Thursday, October 20, 2011

Drug Allergy

I was working in an urgent care clinic when I walked into one of the exam rooms to see a new patient. 
“So what brings you into be seen?” I asked.
“I’m having a problem with my tongue and lips.  They seem to be swelling somewhat,” Curt said. 
“Okay, anything else?”
“No, just this weird feeling in my lips and tongue, it’s feels as though its tingling,” Curt stated as he sat on the exam table. 
“Are you by chance on a blood pressure medication?”
“Yes, I take a medicine I believe it’s called enalapril, “ replied Curt. 
“How long have you taken it?”
“My doctor put me on it about two weeks ago.”
“Well it sounds as though you’re having a side effect to your blood pressure medication, you’re on what we call an ACE inhibitor.  One of it’s side effects is it can cause swelling of the face, more specifically the mouth, lips, throat, nose area.  We call it angioedema.”
“Are you on any other medications?”
“No, just that one.”
I quickly finished taking Curt’s personal medical history, his family history and did not find anything else that would have caused his problem.  His physical exam was normal except some mild swelling of his lips which were a little redder than normal and possibly some mild swelling of his tongue, seeing that his tongue edges were beginning to encroach upon his bottom teeth. 
“Okay, Curt you need to stop taking your blood pressure medication, you’re allergic to it.  I need you to call your primary care physician in the morning and advise him that you have had an episode of angioedema due to your enalapril.  He’ll have to start you on a different blood pressure medication.  In the meantime, I need you to start taking some zyrtec, which comes over the counter once a day for the next 3 days.  That should be enough anti-histamine to make your mild amount of swelling go away.  Any questions?”
“Nope, I think I got it.  Do I just ask the pharmacist for some zyrtec?”
“You can, or you’ll find it in with other allergy medications, it should be in a green container, it’s a 10 mg. dose.  Got that?”
“Yep, thanks for you help.”
“Not a problem, enjoy the rest of your week.”
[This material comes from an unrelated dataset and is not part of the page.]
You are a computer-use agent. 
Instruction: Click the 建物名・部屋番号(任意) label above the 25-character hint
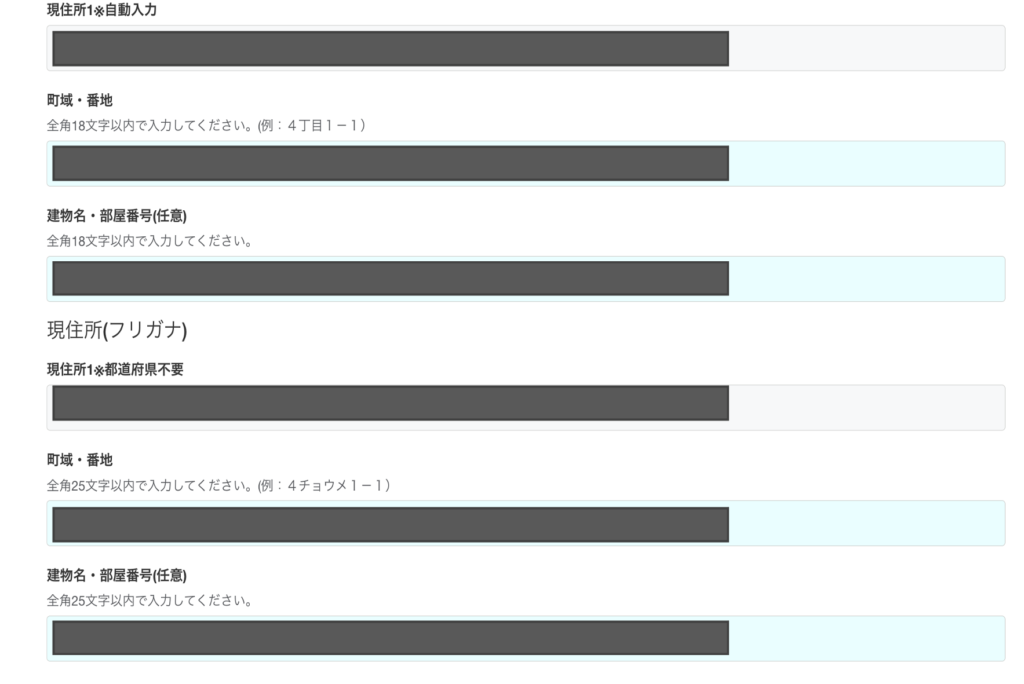117,575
  Angioedema can be caused by many things, cold temperatures, drugs, allergies to shellfish, hereditary (family gene), and vibrations.  It causes swelling of the skin layers: subcutaneous and dermal layers, usually due to histamine release.  Typically patients are treated with anti-histamines (to block the histamine release), and/or steroids.  If it’s a severe case (such as life threatening, patient’s airway is potentially threatened from the swelling) then they are given epinephrine sub-cutaneously and are treated in an emergency room.